¹ Actually, the native code compiler looks at the implementation of Foo to perform optimizations (inlining). The type checker never looks at anything but what is in the interface.
I'm quite stuck with the following functor problem in OCaml. I paste some of the code just to let you understand. Basically
I defined these two modules in pctl.ml:
module type ProbPA = sig
include Hashtbl.HashedType
val next: t -> (t * float) list
val print: t -> float -> unit
end
module type M = sig
type s
val set_error: float -> unit
val check: s -> formula -> bool
val check_path: s -> path_formula -> float
val check_suite: s -> suite -> unit
end
and the following functor:
module Make(P: ProbPA): (M with type s = P.t) = struct
type s = P.t
(* implementation *)
end
Then to actually use these modules I defined a new module directly in a file called prism.ml:
type state = value array
type t = state
type value =
| VBOOL of bool
| VINT of int
| VFLOAT of float
| VUNSET
(* all the functions required *)
From a third source (formulas.ml) I used the functor with Prism module:
module PrismPctl = Pctl.Make(Prism)
open PrismPctl
And finally from main.ml
open Formulas.PrismPctl
(* code to prepare the object *)
PrismPctl.check_suite s.sys_state suite (* error here *)

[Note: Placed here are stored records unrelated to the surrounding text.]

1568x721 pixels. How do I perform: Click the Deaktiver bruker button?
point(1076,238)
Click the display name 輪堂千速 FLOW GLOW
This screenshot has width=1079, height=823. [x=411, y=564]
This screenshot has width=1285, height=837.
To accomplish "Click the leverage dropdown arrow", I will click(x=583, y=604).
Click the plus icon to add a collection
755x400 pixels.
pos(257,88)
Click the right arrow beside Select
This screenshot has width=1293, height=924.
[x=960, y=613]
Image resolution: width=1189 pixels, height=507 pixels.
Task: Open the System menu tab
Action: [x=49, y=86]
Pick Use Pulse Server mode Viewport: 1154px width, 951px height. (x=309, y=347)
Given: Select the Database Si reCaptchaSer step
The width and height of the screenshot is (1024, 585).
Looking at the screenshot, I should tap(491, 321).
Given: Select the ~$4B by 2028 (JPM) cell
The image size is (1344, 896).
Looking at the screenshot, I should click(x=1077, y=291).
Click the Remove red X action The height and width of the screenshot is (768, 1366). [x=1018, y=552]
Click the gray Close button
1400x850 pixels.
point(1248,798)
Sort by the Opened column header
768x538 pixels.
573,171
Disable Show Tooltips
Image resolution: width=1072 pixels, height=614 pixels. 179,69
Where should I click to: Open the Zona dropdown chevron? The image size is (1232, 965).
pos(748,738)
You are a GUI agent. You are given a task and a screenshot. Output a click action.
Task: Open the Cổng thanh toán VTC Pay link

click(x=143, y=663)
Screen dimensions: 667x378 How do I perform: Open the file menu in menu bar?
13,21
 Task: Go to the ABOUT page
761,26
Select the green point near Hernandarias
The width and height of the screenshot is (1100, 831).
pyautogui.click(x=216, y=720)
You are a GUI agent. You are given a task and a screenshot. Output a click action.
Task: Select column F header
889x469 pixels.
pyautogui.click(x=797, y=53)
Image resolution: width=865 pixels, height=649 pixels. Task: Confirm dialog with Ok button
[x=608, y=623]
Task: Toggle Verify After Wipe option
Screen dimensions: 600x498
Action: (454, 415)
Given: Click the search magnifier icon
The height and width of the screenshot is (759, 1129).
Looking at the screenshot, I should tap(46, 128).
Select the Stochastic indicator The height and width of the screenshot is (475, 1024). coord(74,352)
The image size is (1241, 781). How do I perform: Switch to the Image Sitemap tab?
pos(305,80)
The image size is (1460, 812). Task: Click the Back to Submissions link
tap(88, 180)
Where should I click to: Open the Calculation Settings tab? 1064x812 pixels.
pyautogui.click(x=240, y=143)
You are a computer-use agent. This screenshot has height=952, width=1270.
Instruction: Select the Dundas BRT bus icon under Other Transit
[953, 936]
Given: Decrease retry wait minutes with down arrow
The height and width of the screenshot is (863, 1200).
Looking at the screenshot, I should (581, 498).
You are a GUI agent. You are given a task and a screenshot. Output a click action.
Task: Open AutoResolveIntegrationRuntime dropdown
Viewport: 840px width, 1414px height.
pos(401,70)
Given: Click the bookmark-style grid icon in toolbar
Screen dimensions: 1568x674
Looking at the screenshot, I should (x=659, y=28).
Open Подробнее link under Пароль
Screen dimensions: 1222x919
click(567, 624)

and compiles gives the following error
Error: This expression has type Prism.state = Prism.value array
but an expression was expected of type Formulas.PrismPctl.s
From what I can understand there a sort of bad aliasing of the names, they are the same (since value array is the type defined as t and it's used M with type s = P.t in the functor) but the type checker doesn't consider them the same.
I really don't understand where is the problem, can anyone help me?
Thanks in advance
(You post non-compilable code. That's a bad idea because it may make it harder for people to help you, and because reducing your problem down to a simple example is sometimes enough to solve it. But I think I see your difficulty anyway.)
Inside formulas.ml, Ocaml can see that PrismPctl.s = Pctl.Make(Prism).t = Prism.t; the first equality is from the definition of PrismPctl, and the second equality is from the signature of Pctl.Make (specifically the with type s = P.t bit).
If you don't write an mli file for Formulas, your code should compile. So the problem must be that the .mli file you wrote doesn't mention the right equality. You don't show your .mli files (you should, they're part of the problem), but presumably you wrote
module PrismPctl : Pctl.M
That's not enough: when the compiler compiles main.ml, it won't know anything about PrismPctl that's not specified in formulas.mli. You need to specify either
module PrismPctl : Pctl.M with type s = Prism.t
or, assuming you included with type s = P.t in the signature of Make in pctl.mli
module PrismPctl : Pctl.M with type s = Pctl.Make(Prism).s
This is a problem I ran into as well when learning more about these. When you create the functor you expose the signature of the functor, in this case M. It contains an abstract type s, parameterized by the functor, and anything more specific is not exposed to the outside. Thus, accessing any record element of s (as in sys_state) will result in a type error, as you've encountered.
The rest looks alright. It is definitely hard to get into using functors properly, but remember that you can only manipulate instances of the type parameterized by the functor through the interface/signature being exposed by the functor.